Copy every line of the listing that contains the string "size", where case counts.

Rows on where targets show up:
## Begin
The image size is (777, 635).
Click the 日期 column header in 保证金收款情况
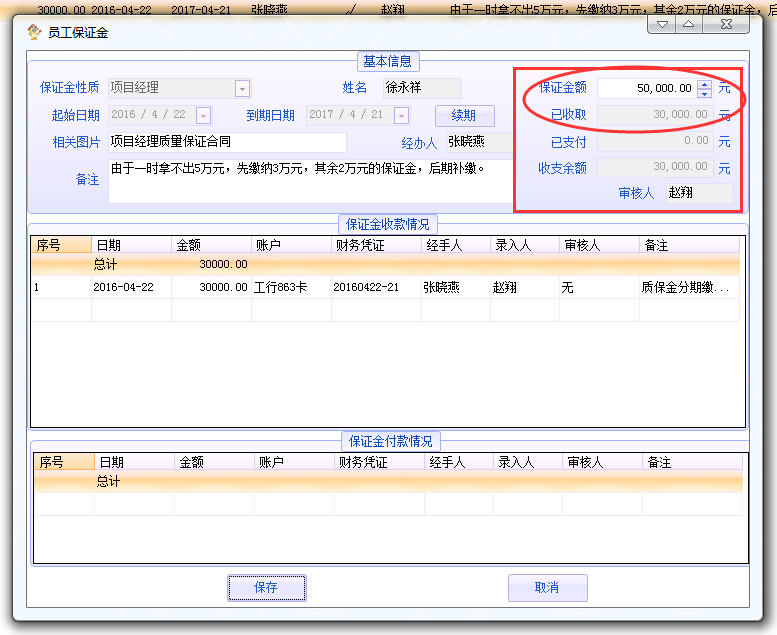(x=130, y=244)
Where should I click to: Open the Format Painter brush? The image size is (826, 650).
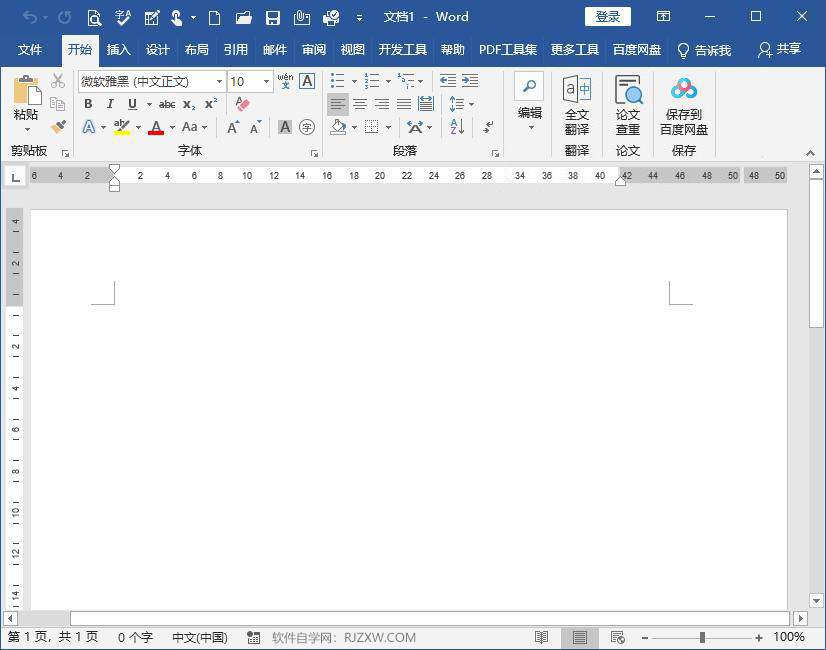click(x=57, y=127)
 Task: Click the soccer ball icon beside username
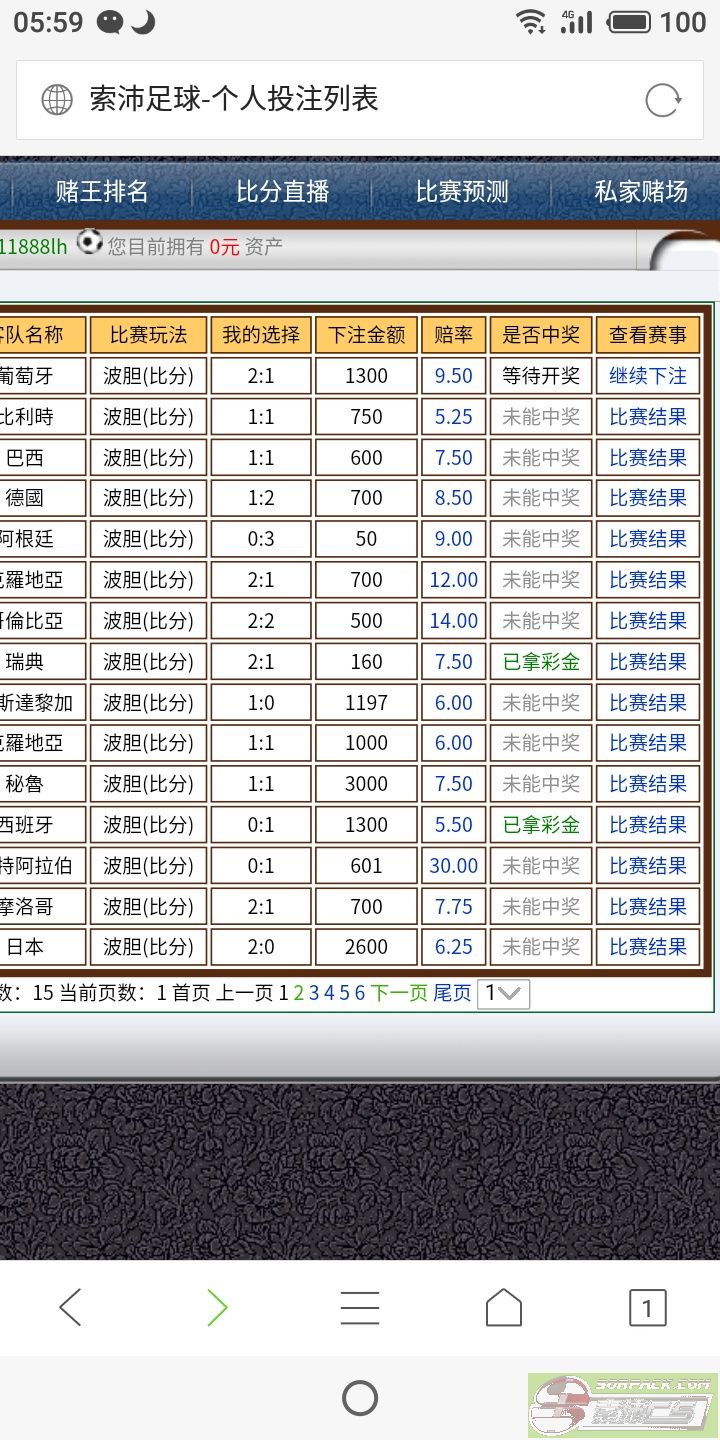90,243
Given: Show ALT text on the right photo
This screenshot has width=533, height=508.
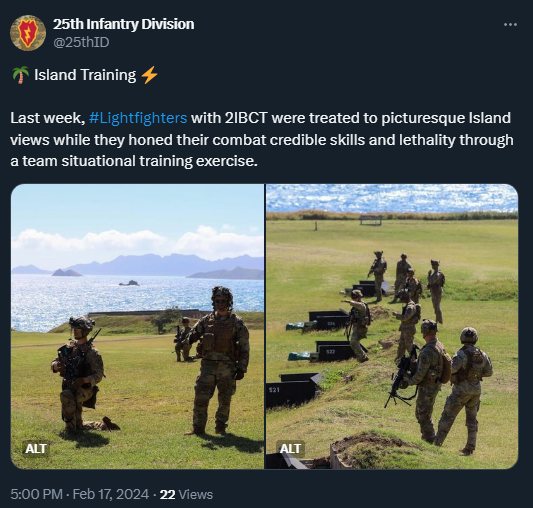Looking at the screenshot, I should [x=290, y=448].
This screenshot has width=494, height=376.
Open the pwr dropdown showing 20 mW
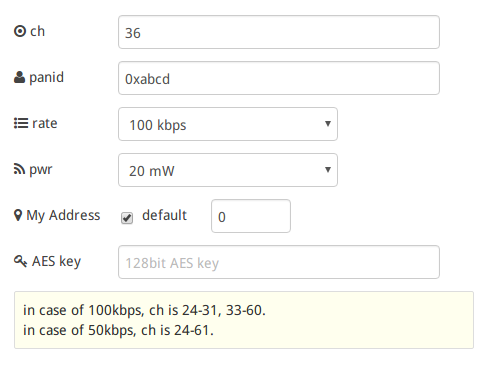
## End
TASK RESPONSE ::
The image size is (777, 635).
Where should I click to: Open the Format Painter brush? The image size is (826, 650).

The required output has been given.